(Stored data entries)
····················

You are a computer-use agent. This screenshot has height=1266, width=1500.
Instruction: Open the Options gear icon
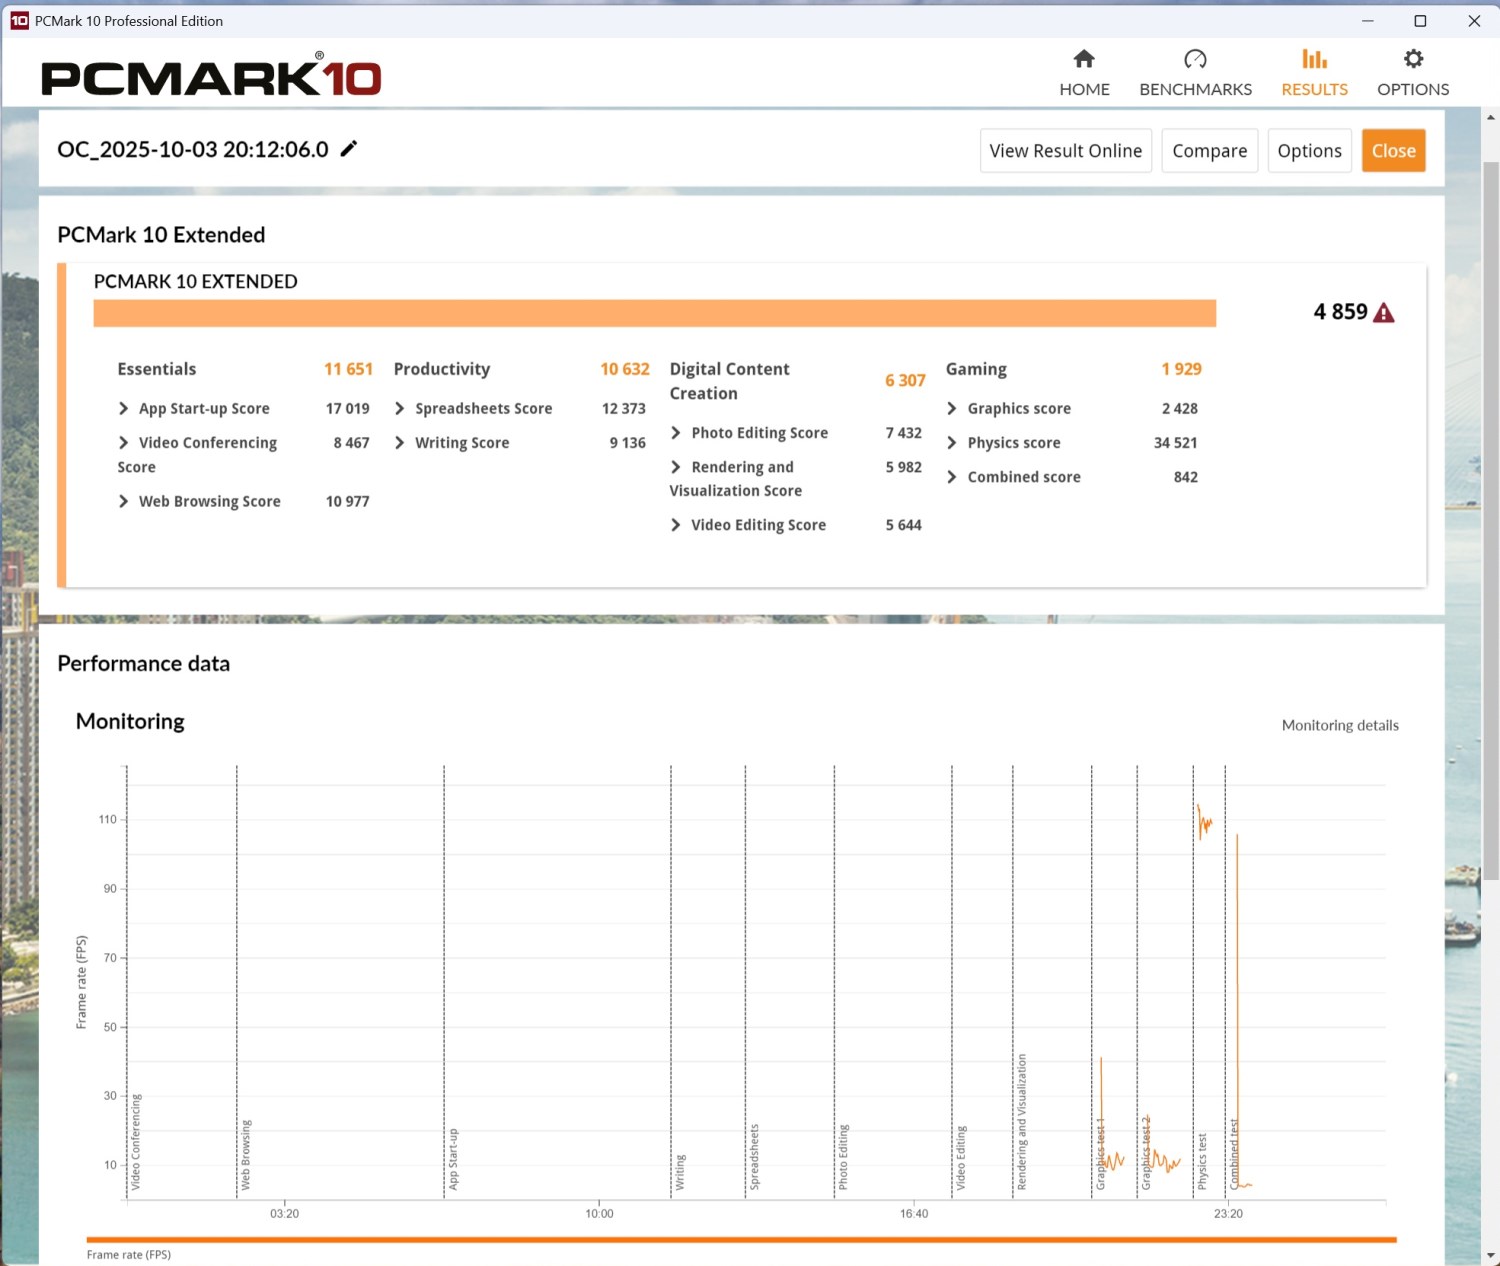[x=1413, y=59]
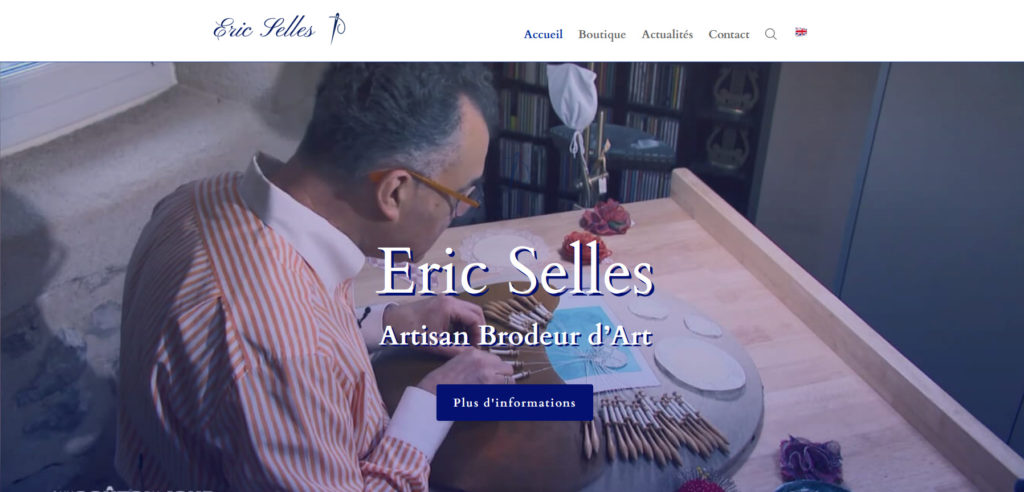
Task: Switch language with the UK flag icon
Action: tap(801, 32)
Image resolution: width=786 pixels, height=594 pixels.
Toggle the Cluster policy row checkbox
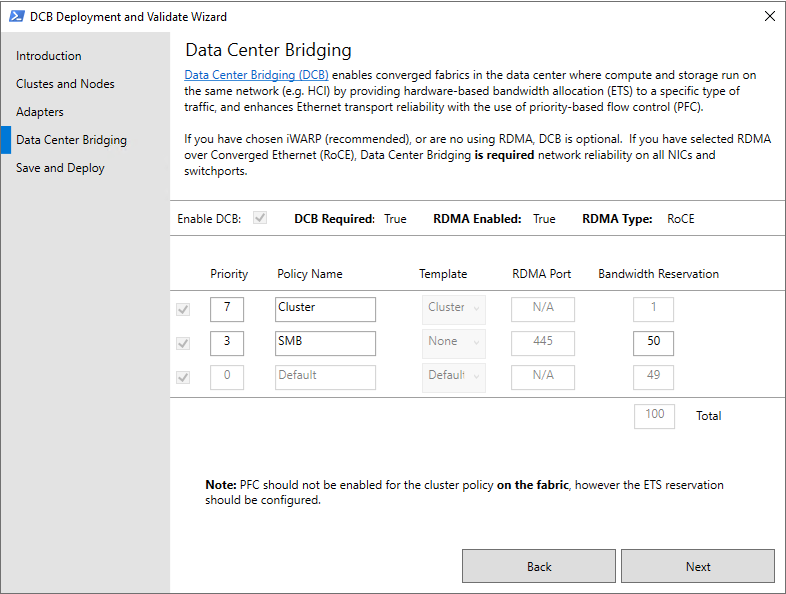pos(183,309)
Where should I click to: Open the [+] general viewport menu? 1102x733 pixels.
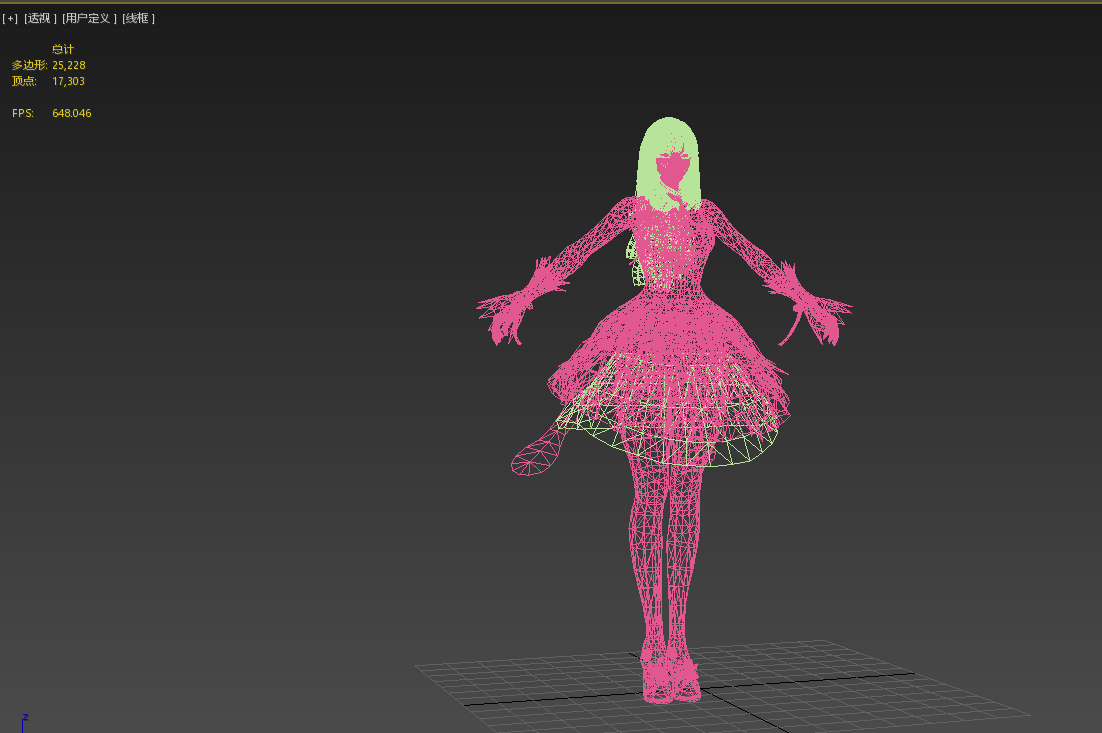pyautogui.click(x=10, y=18)
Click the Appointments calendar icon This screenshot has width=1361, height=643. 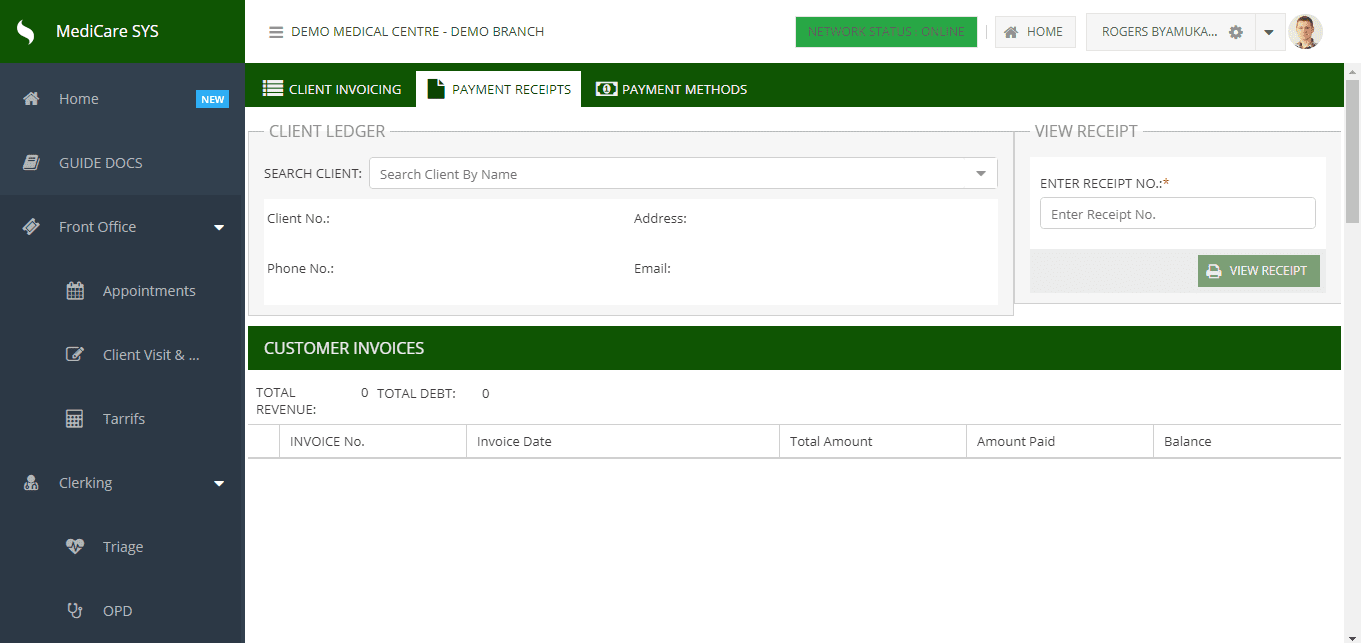tap(75, 291)
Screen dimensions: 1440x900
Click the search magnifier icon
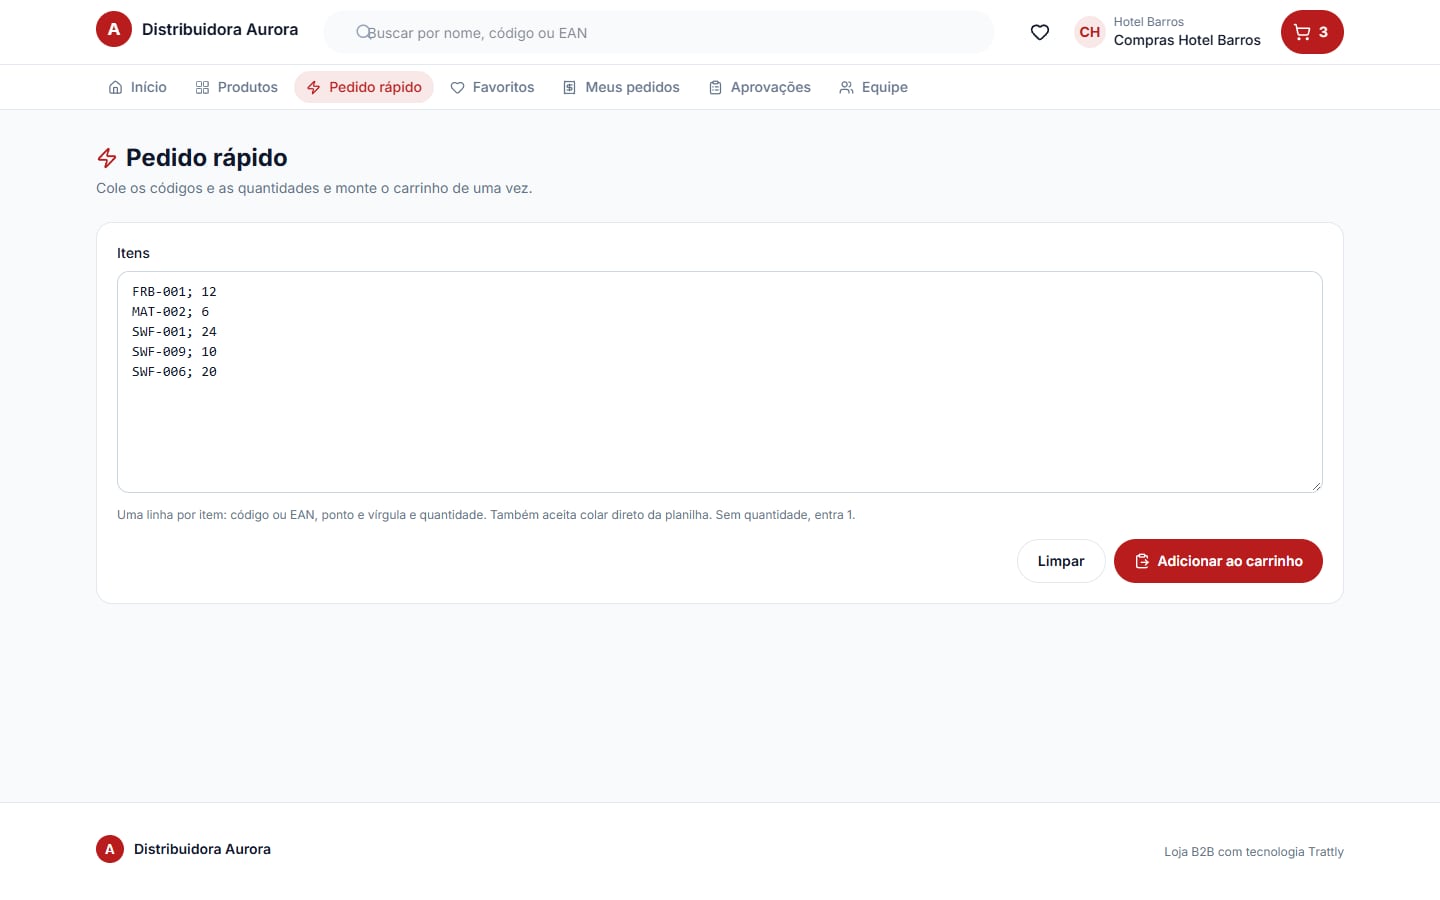[364, 32]
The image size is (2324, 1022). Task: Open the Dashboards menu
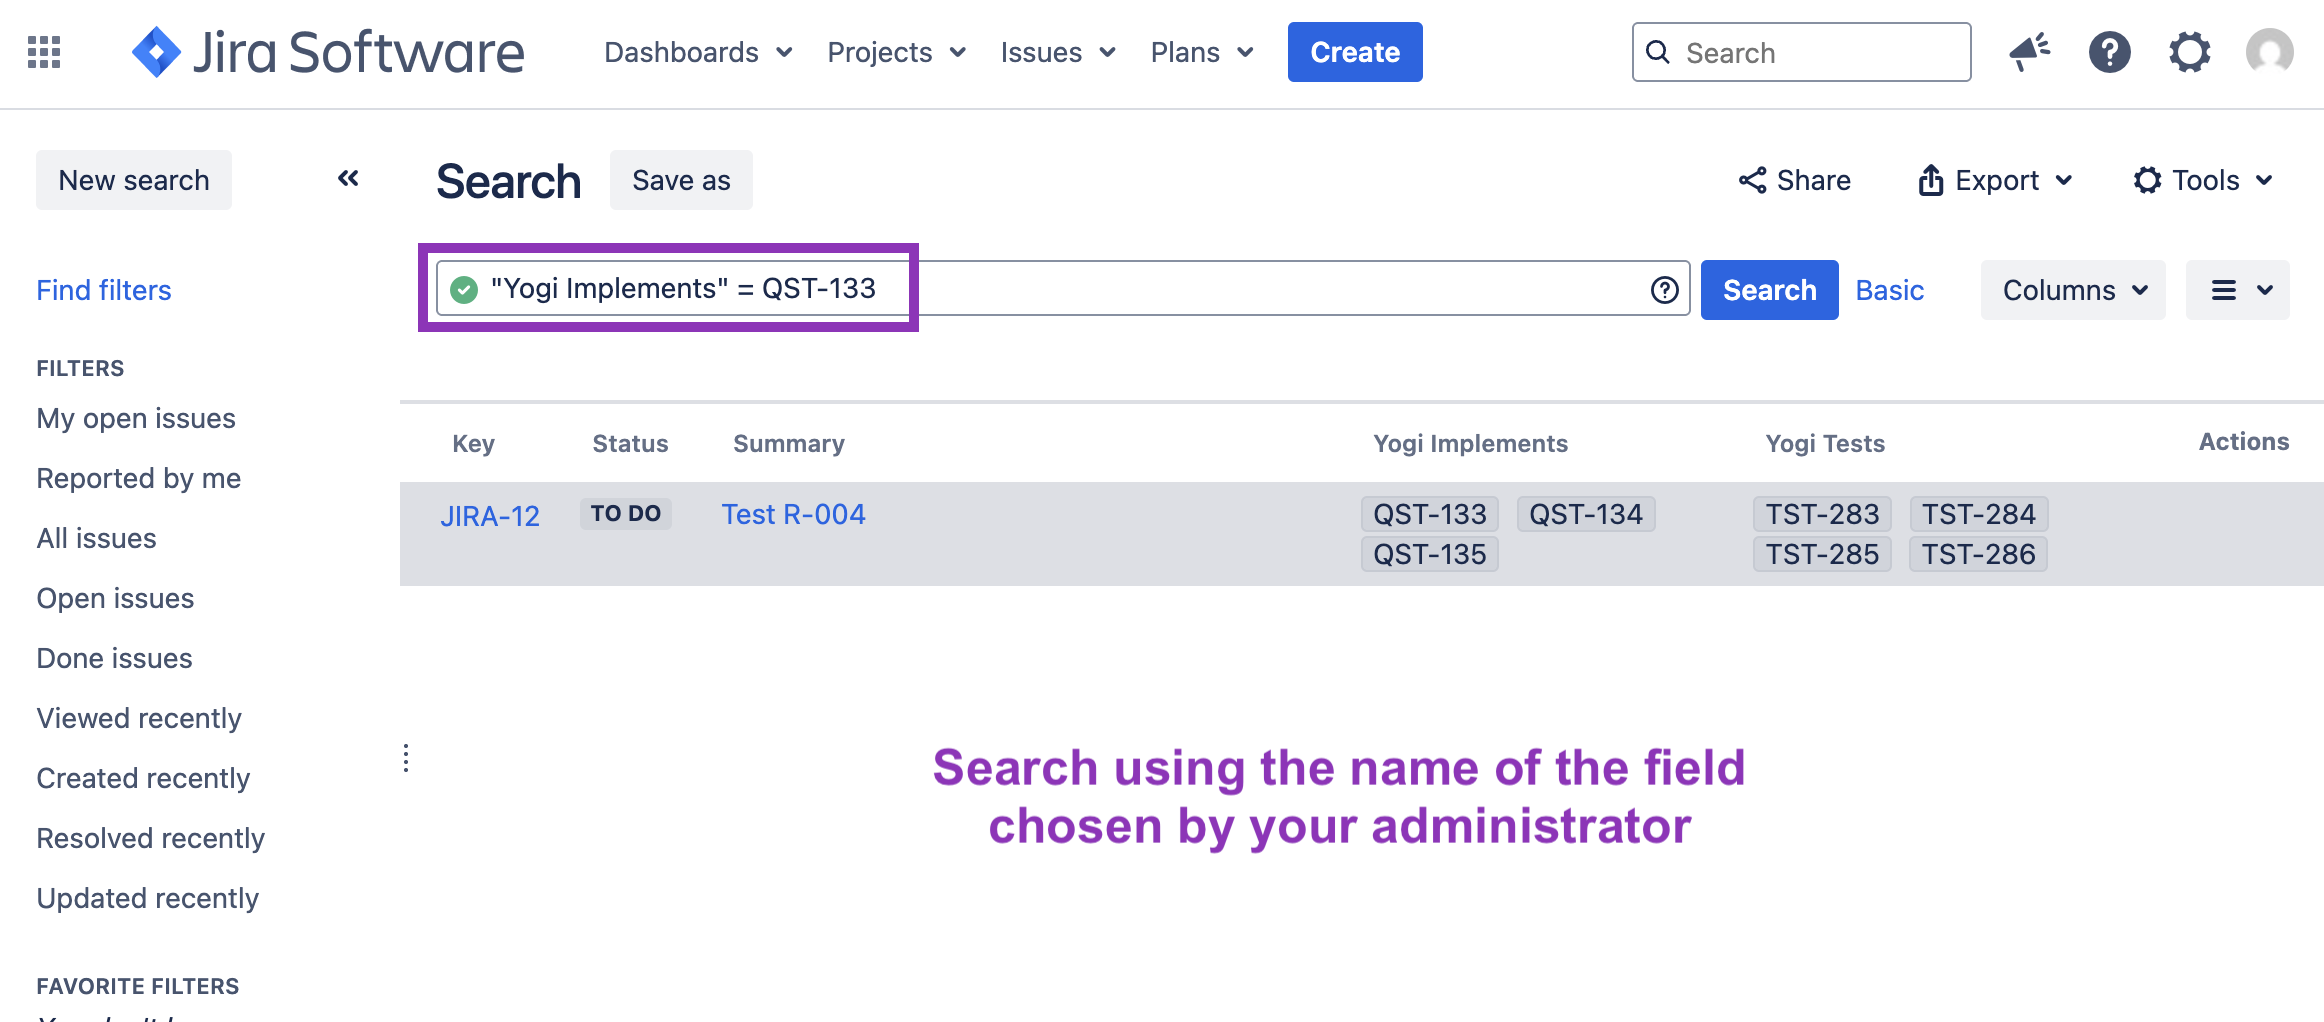coord(698,52)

····················

Problem to work on —
What is needed is a word-for-word copy of the lines from the one containing "Screen dimensions: 1440x900" through the final line of the records above, both included, with the pictures left out.

Reply —
Screen dimensions: 1440x900
Click the search magnifier icon
[364, 32]
The image size is (2324, 1022). Task: Open the Dashboards menu
coord(698,52)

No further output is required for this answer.